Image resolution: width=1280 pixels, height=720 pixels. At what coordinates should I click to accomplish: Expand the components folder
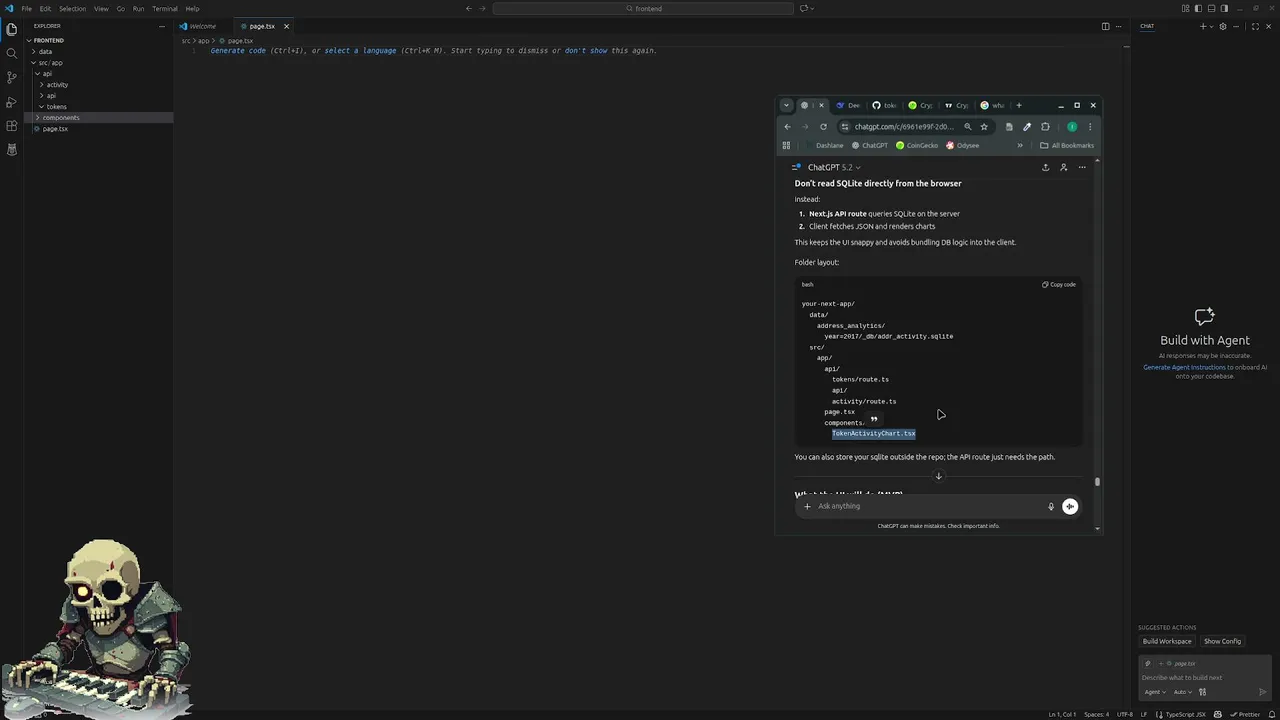tap(60, 118)
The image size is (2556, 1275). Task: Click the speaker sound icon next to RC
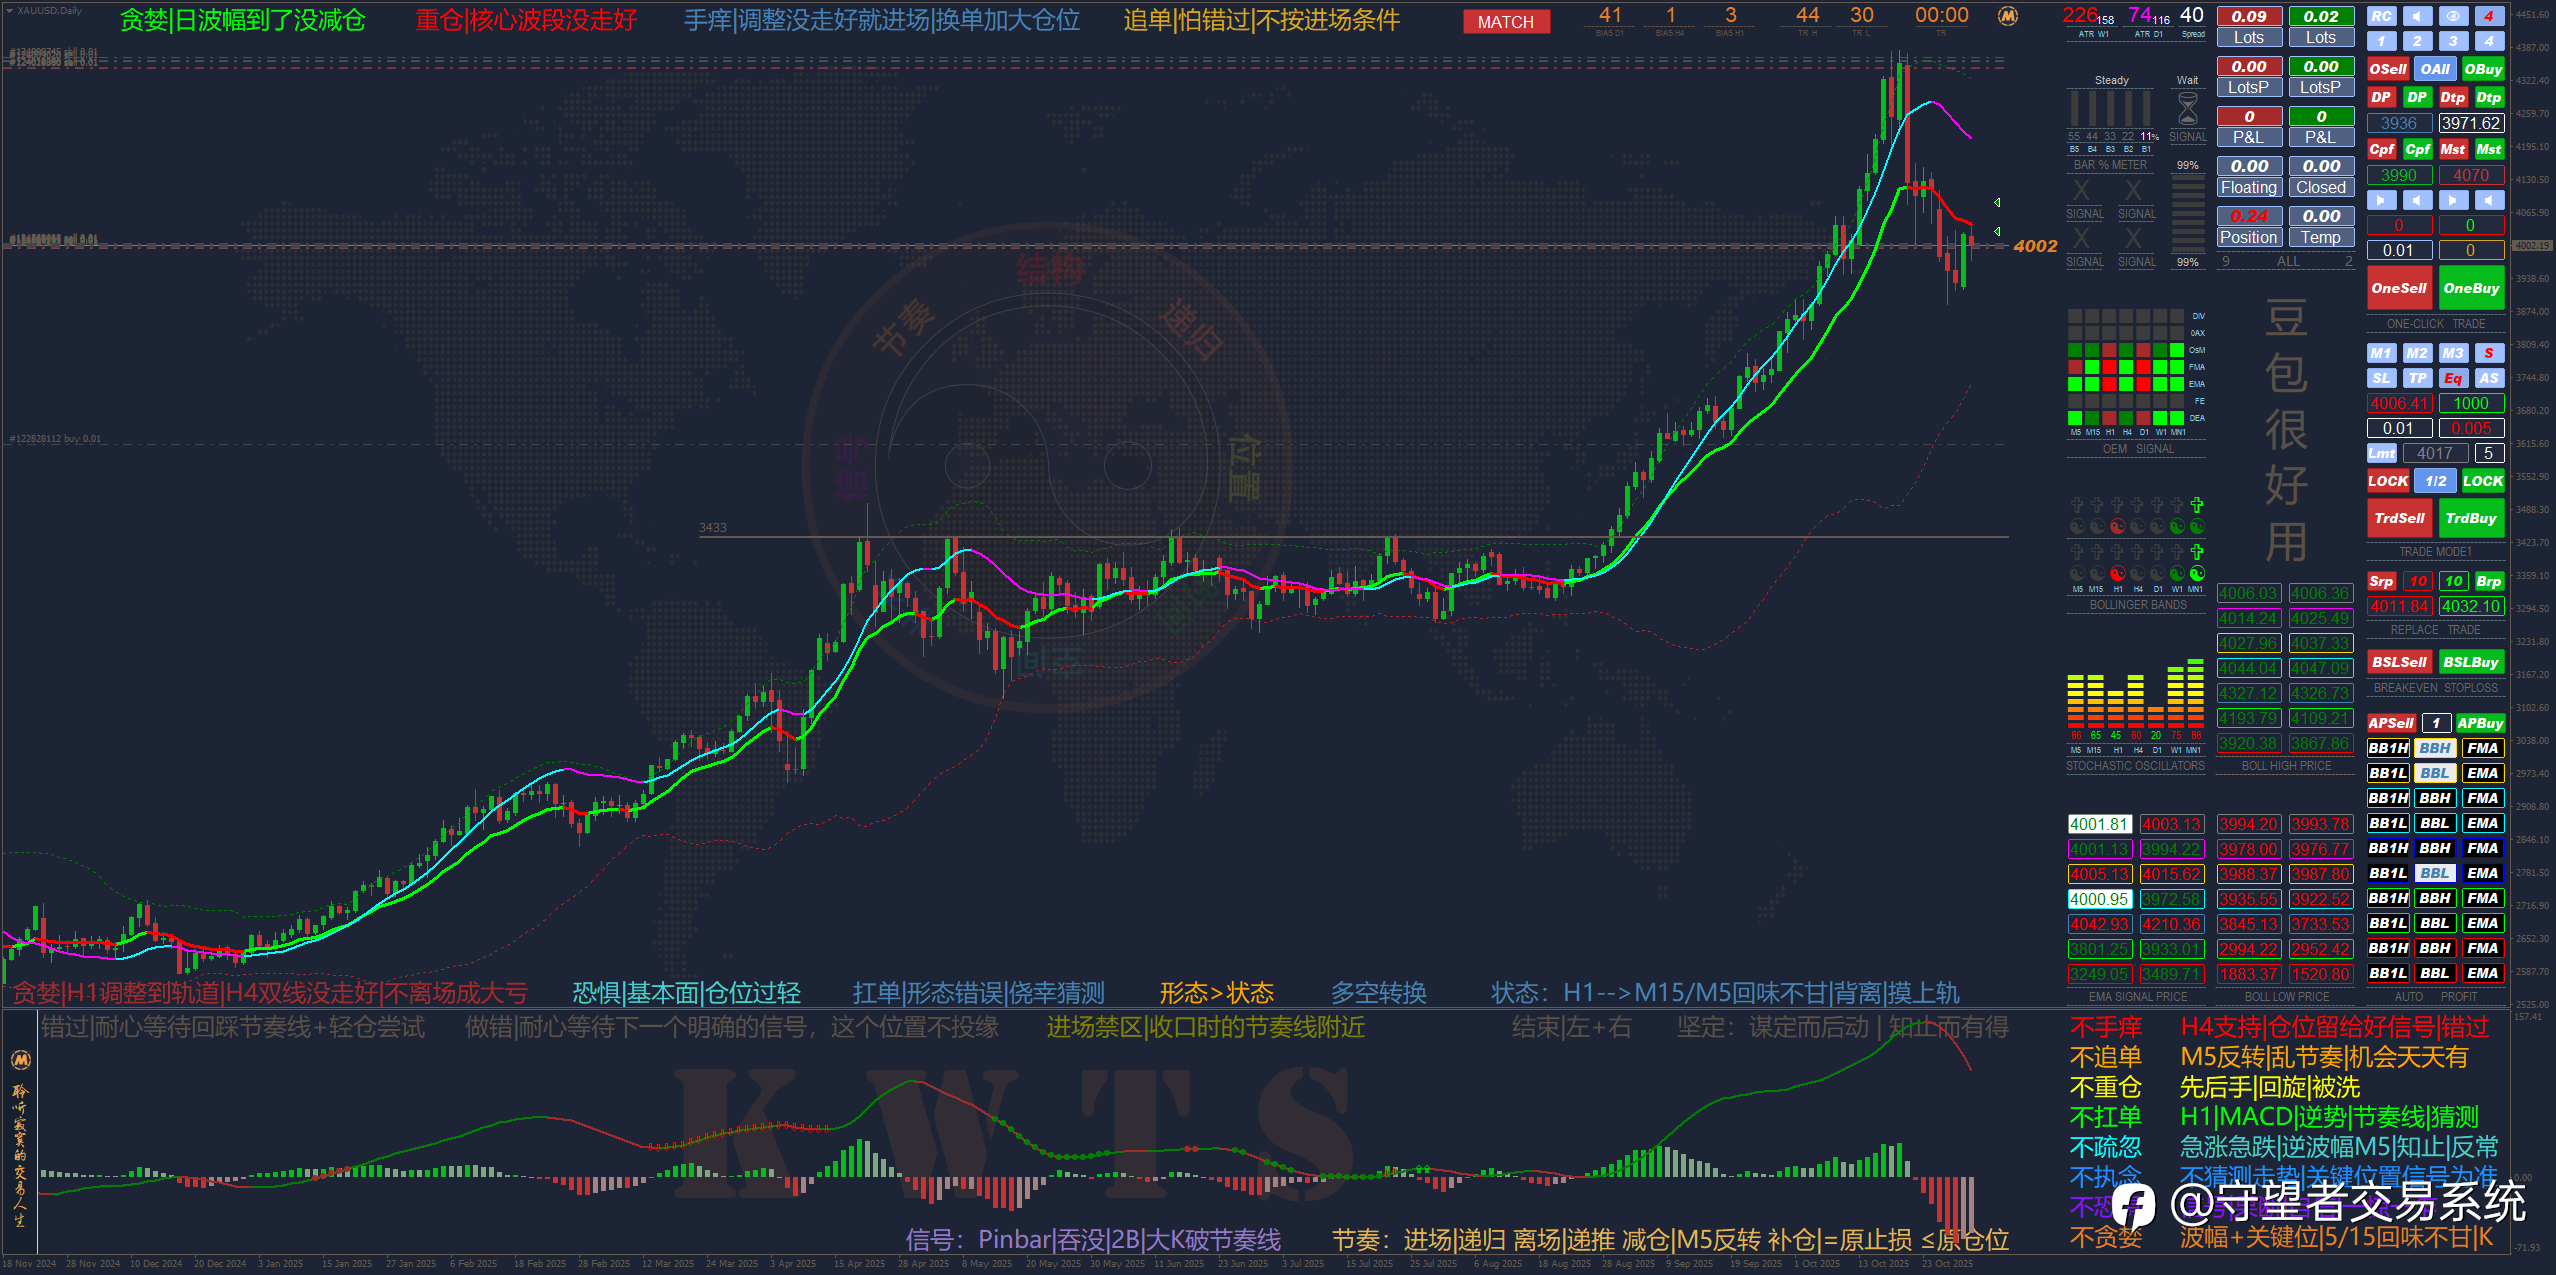pyautogui.click(x=2416, y=16)
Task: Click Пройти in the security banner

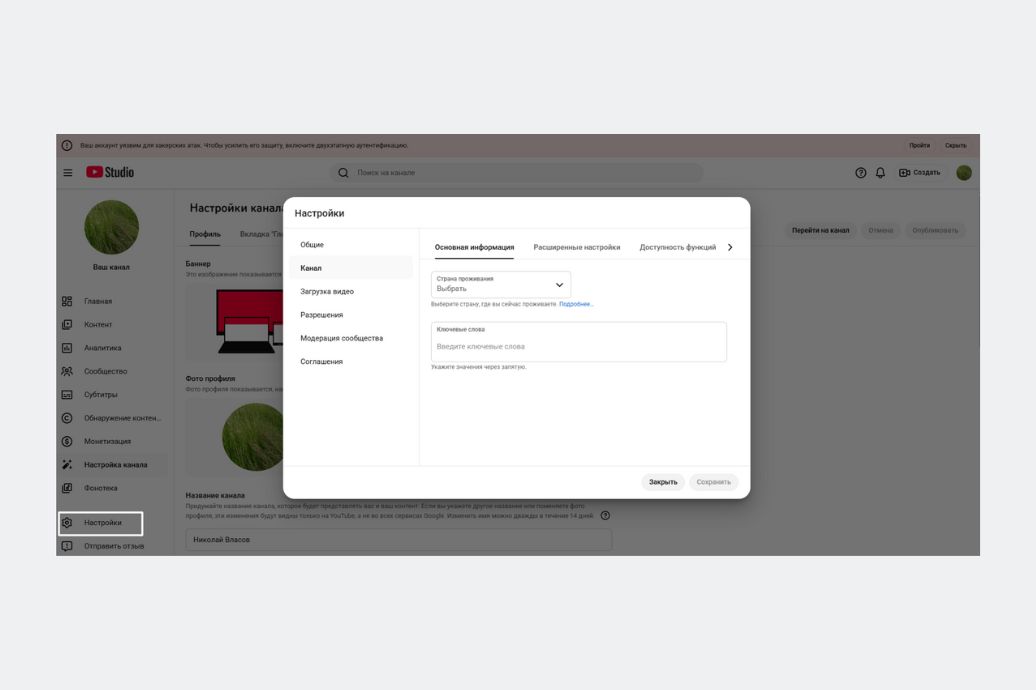Action: (x=919, y=145)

**DO THIS:** How many lines in the records above contain the string "Task"? Case counts. Reply with the number alone.

**EXERCISE ANSWER:** 2